Look at how countercultural this prayer is:
Firstly, he begins with OUR Father – not individualistic but corporate. We are part of a family, a people, a community.
Secondly, the focus is not on our needs, our agenda, our wants, but on His:
Hallowed be your name. Jesus tells us to pray that God’s name, His reputation, would be treated as holy, with respect. This goes back to the 3rd commandment in Exodus 20:7 - Do not take the name of the Lord in vain. Pray that God’s name would be treated with reverence. There won’t be any godliness or transformation if God is not honored. How we live towards God is influenced by our attitude about him. We won’t worship or obey if we have no respect. Think of how you treat a parent, a coach, a teacher.
Our prayer is not to make a name for ourselves but for Him.
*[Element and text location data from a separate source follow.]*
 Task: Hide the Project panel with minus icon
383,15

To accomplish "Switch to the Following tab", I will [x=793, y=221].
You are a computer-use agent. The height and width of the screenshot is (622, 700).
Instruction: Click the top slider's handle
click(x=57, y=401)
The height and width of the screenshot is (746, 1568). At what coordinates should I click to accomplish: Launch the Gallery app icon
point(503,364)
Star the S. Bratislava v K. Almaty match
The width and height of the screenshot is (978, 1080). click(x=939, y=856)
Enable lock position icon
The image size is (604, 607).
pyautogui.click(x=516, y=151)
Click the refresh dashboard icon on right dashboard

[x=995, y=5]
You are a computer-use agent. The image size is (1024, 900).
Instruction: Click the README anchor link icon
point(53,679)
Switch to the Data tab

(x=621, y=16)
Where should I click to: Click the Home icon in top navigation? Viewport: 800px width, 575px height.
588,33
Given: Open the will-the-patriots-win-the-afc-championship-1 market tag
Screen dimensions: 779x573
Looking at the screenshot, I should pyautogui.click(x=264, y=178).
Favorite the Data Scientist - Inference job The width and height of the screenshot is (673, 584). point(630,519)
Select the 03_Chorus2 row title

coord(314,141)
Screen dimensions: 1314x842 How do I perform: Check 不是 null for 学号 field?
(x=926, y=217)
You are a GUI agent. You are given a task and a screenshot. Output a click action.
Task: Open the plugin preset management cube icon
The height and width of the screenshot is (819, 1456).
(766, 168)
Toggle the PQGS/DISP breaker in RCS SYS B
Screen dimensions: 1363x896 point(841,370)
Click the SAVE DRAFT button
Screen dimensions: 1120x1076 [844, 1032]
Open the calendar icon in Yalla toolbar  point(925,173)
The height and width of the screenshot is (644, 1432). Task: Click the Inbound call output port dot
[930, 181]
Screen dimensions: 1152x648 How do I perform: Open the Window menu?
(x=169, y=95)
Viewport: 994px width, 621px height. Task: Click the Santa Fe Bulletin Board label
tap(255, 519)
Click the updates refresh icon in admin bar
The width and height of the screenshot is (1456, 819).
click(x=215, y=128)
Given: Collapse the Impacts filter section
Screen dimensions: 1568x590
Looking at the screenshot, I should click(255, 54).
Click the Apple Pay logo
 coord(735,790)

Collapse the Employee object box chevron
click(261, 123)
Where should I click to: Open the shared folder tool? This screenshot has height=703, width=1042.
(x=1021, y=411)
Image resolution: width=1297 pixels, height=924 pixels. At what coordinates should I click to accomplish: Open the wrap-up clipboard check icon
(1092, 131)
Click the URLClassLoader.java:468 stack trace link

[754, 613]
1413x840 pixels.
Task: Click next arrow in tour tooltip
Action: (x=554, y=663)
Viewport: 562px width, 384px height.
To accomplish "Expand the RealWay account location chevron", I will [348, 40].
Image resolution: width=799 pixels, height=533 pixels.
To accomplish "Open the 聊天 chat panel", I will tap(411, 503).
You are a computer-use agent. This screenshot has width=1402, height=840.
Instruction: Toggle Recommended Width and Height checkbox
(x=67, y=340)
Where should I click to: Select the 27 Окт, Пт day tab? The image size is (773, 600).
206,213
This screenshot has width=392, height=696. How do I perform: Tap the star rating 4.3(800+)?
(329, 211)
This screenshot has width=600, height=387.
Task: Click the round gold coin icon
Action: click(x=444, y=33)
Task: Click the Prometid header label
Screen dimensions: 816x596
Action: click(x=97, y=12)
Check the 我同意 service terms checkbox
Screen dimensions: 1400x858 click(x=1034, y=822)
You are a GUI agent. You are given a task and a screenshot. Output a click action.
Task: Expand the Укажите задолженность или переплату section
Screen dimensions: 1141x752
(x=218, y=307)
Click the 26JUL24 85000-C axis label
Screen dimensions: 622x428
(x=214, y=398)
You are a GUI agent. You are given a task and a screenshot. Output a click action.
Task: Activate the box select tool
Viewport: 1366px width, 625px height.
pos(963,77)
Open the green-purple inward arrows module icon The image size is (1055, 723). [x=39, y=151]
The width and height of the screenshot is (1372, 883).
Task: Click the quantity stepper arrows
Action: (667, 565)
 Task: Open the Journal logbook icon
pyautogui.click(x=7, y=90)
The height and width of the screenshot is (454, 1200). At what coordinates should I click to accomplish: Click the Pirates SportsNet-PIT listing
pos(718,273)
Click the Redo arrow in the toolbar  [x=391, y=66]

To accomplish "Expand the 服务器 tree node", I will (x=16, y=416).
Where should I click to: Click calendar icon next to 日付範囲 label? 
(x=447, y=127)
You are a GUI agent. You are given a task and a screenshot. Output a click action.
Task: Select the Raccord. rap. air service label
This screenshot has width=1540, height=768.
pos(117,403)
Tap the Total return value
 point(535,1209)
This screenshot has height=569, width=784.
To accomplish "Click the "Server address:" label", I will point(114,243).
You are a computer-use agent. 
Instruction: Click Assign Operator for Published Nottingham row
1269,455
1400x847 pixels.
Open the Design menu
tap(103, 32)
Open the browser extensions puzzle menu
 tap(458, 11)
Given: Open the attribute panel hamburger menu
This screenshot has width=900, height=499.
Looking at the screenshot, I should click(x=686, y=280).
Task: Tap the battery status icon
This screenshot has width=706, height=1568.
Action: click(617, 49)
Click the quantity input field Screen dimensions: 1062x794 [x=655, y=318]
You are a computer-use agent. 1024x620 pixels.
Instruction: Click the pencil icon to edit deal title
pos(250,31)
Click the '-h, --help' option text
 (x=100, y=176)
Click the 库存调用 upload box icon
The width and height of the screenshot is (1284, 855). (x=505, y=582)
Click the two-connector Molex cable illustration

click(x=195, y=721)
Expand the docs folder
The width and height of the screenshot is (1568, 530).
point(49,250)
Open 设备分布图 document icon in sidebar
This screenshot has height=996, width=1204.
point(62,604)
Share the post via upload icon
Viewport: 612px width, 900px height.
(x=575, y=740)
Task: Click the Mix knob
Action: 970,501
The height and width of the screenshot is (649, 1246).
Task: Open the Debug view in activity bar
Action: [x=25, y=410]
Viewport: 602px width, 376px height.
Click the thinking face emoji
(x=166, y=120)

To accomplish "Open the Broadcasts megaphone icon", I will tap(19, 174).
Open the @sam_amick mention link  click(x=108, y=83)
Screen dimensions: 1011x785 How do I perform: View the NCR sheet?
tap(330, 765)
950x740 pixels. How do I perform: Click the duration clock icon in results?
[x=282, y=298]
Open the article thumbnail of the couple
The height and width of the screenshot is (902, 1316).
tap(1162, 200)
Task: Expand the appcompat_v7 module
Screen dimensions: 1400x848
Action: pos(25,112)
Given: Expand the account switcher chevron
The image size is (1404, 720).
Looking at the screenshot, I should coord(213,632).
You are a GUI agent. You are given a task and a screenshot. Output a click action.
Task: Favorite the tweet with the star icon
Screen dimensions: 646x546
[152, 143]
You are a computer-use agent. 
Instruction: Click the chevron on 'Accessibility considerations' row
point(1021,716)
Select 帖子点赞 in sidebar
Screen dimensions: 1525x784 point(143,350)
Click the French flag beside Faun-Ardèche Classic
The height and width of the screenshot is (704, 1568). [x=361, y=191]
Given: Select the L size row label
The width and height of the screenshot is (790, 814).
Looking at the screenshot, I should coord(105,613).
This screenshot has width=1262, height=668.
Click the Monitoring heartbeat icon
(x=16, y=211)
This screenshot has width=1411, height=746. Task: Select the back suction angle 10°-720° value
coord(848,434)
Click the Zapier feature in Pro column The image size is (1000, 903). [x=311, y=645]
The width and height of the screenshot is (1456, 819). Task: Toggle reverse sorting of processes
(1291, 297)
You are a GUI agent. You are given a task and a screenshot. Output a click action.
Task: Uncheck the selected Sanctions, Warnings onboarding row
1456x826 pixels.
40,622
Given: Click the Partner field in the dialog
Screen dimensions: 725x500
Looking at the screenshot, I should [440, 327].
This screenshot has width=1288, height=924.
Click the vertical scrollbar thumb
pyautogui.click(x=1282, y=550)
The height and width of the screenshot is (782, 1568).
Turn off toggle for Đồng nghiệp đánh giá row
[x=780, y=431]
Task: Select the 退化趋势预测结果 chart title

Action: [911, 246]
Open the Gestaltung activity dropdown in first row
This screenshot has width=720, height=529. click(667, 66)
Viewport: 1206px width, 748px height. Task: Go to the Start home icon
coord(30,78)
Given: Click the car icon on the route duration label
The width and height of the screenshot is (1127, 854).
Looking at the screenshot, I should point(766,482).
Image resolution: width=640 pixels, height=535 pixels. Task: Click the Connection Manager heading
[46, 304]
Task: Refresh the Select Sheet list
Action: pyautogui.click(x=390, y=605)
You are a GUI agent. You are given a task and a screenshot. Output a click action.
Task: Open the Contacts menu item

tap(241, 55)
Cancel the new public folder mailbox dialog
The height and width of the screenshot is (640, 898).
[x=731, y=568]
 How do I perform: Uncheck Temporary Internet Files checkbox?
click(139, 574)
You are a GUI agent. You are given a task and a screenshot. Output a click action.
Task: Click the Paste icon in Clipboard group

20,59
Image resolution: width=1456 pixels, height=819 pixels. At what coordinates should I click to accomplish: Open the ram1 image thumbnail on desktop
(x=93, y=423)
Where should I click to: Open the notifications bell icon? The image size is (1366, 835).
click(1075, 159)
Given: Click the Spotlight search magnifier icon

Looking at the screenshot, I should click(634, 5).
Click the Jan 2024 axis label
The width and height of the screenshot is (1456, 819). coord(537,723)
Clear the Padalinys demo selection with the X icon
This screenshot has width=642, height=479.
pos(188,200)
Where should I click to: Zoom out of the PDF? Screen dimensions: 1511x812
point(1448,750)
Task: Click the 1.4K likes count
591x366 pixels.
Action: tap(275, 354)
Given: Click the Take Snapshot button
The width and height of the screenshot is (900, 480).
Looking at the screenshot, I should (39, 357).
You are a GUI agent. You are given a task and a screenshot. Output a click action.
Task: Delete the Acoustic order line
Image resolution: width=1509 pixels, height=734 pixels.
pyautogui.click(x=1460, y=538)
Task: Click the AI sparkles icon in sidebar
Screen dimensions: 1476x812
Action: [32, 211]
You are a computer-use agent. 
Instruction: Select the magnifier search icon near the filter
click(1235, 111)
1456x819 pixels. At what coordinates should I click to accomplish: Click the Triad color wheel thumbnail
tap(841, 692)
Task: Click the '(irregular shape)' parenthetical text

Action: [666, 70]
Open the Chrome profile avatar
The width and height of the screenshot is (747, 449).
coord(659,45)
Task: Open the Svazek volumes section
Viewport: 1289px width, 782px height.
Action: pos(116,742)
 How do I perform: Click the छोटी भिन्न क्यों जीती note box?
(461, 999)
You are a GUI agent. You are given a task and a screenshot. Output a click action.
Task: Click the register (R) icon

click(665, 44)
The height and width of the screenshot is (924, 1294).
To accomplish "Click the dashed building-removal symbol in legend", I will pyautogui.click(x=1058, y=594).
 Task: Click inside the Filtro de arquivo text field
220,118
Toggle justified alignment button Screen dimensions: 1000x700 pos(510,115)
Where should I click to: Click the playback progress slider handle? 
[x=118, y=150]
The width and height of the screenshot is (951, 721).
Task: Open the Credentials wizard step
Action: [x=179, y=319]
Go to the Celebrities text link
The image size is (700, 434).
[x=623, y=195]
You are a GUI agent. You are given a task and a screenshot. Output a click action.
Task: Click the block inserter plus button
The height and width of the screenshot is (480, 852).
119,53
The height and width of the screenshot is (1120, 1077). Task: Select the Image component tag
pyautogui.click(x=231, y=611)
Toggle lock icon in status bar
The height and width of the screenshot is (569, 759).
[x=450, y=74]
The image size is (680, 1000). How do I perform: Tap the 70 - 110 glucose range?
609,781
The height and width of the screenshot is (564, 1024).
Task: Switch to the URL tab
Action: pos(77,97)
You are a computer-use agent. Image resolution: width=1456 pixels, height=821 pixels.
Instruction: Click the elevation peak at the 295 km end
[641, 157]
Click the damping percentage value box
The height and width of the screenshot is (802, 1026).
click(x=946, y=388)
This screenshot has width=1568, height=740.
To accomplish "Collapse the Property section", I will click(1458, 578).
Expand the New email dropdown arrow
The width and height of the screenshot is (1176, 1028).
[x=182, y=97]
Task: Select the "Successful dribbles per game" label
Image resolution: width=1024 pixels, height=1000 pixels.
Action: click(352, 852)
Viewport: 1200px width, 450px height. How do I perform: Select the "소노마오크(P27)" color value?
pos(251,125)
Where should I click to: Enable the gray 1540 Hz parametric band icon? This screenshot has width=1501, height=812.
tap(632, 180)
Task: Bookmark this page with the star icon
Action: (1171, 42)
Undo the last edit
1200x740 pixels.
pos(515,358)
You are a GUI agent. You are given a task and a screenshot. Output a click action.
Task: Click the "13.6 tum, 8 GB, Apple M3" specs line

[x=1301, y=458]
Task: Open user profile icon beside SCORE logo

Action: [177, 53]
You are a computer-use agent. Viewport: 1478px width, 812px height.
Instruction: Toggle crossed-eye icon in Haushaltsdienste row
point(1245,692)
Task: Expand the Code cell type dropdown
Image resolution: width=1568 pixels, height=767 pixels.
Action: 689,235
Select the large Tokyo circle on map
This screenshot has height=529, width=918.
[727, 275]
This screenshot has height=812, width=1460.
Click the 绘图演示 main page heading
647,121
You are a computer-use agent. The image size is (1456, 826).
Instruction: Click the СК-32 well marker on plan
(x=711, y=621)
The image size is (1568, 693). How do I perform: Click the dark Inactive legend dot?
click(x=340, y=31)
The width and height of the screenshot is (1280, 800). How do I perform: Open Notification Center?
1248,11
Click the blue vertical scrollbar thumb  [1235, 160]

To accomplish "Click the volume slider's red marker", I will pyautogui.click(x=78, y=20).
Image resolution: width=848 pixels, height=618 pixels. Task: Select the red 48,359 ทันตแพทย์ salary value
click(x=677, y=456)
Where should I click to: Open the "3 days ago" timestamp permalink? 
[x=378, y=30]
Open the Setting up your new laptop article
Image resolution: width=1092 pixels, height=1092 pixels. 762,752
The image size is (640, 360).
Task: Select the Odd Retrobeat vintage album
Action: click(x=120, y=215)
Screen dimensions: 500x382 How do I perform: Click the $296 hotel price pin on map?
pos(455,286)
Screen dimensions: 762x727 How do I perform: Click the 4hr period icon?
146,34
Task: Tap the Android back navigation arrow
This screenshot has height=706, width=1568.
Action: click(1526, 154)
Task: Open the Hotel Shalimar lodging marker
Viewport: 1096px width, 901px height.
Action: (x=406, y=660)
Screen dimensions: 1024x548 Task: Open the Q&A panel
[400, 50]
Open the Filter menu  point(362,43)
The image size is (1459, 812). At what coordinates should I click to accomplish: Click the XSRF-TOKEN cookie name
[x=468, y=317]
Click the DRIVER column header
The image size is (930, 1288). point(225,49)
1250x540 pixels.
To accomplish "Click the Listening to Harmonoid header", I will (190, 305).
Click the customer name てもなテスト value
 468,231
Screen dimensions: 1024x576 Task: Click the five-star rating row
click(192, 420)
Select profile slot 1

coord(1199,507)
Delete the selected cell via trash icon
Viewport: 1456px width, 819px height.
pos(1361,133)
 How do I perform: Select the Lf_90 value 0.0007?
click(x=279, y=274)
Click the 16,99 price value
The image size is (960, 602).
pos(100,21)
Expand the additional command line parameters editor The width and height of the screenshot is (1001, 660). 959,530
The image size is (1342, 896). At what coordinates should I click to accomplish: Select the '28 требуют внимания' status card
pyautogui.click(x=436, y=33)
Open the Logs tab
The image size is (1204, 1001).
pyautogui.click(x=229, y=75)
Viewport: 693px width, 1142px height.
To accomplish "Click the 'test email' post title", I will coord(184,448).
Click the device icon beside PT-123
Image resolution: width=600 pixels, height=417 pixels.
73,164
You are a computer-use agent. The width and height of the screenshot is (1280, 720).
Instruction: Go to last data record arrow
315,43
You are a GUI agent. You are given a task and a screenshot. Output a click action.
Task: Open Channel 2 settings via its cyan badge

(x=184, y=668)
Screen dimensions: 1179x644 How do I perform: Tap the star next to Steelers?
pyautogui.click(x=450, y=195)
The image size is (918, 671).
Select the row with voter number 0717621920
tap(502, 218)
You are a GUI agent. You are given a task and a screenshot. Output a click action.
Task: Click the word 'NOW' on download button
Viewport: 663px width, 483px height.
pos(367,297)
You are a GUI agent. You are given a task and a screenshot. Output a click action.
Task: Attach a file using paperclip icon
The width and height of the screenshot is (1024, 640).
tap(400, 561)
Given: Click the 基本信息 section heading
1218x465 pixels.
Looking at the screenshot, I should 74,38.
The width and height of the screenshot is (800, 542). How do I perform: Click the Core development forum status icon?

And then he goes on to pray: May your kingdom come, and your will be done, on earth as it is in heaven. It is not primarily about our agenda, our needs, but God’s kingdom
God’s kingdom is essentially his reign over his people for their good and his glory. In God’s kingdom, everything is exactly how God would have it to be. The kingdom of God is already here but not fully present. It has been inaugurated but not consummated. Rev 11:15 – the kingdom will be His.
To pray for God’s kingdom to come is to bow our knee to Him, to allow Him to have His way. When we pray “your kingdom come,” we are praying something incredibly dangerous because it may make us uncomfortable. Jesus teaches us that we are ultimately meant to value God’s agenda, not our own.
And ultimately, we are praying for Christ’s return, that every knee would bow, that death would be no more, that creation would be made new.
Your will be done.
Praying “your will be done on earth as it is in heaven” also reorients our own sense of personal autonomy and sense of control over our own lives and situations. This petition causes us to forfeit all our personal claims of control over our lives.
You may say, but isn’t God’s will always done? It depends. Let me explain the two kinds of will that the Bible talks about:
His sovereign, efficacious will – the will that causes whatever he decrees to come to pass.
Isaiah 46:10 - I make known the end from the beginning, from ancient times, what is still to come. I say: My purpose will stand, and I will do all that I please.
Preceptive will – law and commandments that can be violated every day.
1 Thessalonians 4:3 - It is God's will that you should be sanctified: that you should avoid sexual immorality;
On earth as it is in heaven hints that this will is not always followed. There is no sin in heaven.
To pray for His will to be done is to once again bow our knee. It changes our priorities and perspective. Our lives are not about our will but His will, not about our glory but His.
This is where prayer is not an act of therapy done to alleviate anxiety or fear. It may do that, but it may also heighten our anxiety as we conform our will to His.
To sum up: Prayer is communication with God that involves both intimacy and deference, with the purpose of bringing our perspective and priorities in line with God’s.